- GIVEN REQUEST 1 -
In the review of the Thunderbirds game, list the three adjectives that describe the shooter in the final sentence.
- GIVEN REQUEST 2 -
Write a few more sentences of the Thunderbirds game review, picking up after its last sentence.

- TEXT SHOWN -
·····
Thunderbirds, the TV show, is a futuristic science-fiction series made with puppets that firstly aired during the 60s. Called supermarionation by its creators, the technique used by the show must have been quite charming for those who lived through that era, but the same can’t be said for younger kids back in the 90s – or for any average adult these days. As a video game adaptation, this particular Thunderbirds game is just as unapealling, although for different reasons. Graphics are fine for NES standards, and even though the music could be better it’s not really a disaster. The main problem is that there’s too much fan service and too little excitement in the gameplay, which then results in a drab, trivial, soulless shooter.
·····
- Records from a pointing dataset -
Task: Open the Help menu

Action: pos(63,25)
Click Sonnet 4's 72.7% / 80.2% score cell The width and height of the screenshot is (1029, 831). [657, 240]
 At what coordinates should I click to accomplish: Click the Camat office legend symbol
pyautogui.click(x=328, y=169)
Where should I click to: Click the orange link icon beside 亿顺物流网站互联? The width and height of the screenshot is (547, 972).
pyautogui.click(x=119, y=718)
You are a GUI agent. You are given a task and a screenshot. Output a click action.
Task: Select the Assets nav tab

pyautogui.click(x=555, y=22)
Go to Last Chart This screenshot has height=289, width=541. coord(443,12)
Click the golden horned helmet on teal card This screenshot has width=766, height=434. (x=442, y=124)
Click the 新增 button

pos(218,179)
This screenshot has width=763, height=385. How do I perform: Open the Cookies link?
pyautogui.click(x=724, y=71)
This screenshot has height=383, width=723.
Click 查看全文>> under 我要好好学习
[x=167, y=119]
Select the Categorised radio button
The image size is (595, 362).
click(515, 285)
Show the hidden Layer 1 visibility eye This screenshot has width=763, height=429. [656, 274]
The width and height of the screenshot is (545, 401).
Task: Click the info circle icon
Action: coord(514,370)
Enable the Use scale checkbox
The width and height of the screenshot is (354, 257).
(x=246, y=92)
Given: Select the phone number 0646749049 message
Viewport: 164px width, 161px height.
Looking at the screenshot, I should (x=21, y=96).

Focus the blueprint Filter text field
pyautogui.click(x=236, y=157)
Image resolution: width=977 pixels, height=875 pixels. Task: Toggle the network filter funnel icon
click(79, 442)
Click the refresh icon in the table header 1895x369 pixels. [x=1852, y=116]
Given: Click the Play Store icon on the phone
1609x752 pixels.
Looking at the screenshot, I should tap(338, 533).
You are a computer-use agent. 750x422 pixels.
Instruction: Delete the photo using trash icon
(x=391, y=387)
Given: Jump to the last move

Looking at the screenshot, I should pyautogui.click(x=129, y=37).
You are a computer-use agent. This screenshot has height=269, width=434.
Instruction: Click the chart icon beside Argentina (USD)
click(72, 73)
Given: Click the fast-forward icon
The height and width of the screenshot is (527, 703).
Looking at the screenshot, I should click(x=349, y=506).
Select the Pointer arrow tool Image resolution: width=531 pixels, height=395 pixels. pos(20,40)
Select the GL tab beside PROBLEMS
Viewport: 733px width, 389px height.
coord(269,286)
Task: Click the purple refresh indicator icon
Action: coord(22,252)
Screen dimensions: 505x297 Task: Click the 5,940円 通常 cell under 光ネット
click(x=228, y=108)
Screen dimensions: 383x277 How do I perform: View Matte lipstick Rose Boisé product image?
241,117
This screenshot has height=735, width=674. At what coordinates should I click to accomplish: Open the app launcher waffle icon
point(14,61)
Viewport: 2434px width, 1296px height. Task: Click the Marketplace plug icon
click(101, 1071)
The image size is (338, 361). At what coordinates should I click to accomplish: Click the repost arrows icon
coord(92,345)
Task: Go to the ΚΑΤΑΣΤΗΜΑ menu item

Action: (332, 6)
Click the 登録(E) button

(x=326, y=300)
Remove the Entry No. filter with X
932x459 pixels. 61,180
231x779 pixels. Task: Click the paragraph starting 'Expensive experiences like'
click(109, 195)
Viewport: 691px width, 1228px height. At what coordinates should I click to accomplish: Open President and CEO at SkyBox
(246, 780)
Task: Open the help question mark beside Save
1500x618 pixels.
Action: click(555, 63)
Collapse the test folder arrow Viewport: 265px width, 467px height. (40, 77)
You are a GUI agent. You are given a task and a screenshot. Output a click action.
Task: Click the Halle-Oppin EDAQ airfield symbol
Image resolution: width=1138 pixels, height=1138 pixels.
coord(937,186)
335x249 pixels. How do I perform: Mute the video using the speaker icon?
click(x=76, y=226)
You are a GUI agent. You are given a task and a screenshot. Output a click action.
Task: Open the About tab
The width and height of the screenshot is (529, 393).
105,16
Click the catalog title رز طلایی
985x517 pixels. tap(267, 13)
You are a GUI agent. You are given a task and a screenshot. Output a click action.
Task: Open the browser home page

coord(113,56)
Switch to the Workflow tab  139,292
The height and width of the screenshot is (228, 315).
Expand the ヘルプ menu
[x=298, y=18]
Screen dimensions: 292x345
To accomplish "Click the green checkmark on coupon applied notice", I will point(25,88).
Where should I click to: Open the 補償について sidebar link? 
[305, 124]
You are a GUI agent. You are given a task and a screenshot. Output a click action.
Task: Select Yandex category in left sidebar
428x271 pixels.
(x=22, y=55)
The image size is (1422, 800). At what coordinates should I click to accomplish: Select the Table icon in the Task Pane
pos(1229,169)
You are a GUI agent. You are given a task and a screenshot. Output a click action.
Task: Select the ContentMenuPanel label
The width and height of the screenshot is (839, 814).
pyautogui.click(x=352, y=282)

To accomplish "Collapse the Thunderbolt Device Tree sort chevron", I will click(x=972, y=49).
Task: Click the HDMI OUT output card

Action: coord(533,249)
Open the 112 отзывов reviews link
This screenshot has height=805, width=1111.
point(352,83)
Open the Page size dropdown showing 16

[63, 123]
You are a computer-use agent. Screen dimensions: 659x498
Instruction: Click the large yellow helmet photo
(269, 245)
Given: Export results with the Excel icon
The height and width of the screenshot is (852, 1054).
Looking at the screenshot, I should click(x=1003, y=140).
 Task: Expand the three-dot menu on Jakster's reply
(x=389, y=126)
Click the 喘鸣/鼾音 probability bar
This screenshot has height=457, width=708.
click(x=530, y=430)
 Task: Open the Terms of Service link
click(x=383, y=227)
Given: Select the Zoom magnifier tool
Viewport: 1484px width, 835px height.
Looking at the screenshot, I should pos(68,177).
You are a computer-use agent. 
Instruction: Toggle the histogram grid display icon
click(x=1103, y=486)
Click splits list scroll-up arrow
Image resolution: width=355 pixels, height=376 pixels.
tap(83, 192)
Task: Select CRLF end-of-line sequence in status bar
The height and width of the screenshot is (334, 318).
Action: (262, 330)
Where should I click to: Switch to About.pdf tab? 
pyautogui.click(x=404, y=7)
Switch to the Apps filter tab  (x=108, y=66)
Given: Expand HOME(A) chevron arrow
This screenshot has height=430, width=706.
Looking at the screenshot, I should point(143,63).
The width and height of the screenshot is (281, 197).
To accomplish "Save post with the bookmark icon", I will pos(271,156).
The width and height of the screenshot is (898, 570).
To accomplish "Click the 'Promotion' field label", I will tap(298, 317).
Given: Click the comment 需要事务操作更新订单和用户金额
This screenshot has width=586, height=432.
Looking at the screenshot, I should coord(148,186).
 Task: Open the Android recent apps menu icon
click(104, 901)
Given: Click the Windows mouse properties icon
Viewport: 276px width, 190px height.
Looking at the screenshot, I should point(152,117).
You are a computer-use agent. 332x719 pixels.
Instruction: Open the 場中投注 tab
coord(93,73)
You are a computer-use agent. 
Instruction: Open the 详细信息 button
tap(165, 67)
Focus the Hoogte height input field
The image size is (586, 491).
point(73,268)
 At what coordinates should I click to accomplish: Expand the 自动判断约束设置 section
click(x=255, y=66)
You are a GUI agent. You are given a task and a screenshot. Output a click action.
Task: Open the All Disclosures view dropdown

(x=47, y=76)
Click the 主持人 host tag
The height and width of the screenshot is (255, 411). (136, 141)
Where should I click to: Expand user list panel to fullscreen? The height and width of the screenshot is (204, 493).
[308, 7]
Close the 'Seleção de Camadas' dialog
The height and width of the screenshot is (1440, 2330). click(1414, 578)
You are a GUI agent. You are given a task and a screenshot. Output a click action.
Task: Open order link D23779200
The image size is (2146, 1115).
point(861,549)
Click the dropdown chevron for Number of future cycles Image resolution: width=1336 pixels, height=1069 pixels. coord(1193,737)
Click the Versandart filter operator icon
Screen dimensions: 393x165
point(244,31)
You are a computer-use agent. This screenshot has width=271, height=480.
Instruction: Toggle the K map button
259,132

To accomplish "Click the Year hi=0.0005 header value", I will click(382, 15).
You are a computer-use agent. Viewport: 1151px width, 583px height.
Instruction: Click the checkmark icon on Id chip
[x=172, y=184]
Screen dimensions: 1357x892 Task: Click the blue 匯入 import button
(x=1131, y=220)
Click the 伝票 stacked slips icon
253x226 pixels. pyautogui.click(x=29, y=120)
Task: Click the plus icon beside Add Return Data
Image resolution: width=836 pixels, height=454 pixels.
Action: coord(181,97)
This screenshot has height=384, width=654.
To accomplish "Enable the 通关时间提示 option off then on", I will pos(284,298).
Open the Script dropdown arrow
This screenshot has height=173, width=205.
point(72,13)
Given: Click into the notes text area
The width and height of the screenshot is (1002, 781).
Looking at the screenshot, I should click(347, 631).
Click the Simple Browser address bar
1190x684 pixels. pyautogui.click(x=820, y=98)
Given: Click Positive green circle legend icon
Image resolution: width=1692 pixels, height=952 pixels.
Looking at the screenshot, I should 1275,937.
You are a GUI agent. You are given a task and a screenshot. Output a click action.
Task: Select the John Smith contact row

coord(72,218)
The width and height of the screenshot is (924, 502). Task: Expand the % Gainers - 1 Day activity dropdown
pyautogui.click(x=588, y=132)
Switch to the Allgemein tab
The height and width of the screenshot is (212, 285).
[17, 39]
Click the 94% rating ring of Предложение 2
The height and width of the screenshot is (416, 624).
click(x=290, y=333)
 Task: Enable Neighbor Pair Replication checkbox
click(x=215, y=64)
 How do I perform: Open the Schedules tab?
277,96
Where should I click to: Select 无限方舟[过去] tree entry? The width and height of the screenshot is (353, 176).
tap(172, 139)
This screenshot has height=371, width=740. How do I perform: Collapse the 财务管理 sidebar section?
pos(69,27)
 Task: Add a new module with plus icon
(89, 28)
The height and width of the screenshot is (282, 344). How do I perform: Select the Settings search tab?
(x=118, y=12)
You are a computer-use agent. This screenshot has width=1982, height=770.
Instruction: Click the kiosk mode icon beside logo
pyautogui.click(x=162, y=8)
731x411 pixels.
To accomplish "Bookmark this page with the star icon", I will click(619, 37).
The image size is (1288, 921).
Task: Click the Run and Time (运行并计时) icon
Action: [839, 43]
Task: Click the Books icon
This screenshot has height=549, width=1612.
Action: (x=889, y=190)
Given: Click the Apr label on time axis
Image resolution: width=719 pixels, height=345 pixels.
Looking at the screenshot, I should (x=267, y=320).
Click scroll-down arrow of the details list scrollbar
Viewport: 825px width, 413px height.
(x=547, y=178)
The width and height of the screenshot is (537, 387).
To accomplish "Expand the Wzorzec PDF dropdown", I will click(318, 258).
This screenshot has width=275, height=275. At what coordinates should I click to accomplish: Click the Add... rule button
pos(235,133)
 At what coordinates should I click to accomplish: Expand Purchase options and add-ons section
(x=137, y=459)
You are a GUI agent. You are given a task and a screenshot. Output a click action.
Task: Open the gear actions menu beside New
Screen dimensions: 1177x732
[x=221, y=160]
·····
- EXPECTED ANSWER 1 -
drab, trivial, soulless

- EXPECTED ANSWER 2 -
Deadly waters of the Indian Ocean
There’s a strong emphasis in story and characters in Thunderbirds. Jeff Tracy is the mentor of the team that protects the Earth, formed by his five sons Scott, Virgil, Alan, Gordon and John. Each one of them is assigned a particular vessel/ship with distinct powers. They’re aided by the scientific genius of dr. Brain, and together they fight against the villainous threats of a bald evildoer named Hood. Interactions between these characters are shown all the time as you transition from one stage to the next while an increasingly irritating song plays along (there came a point where I just didn’t want to read the dialogue anymore, so I pushed START to finish them faster). Plotwise the Thunderbirds have 60 days to foil Hood's plan to build a power source that's capable to wipe out the planet.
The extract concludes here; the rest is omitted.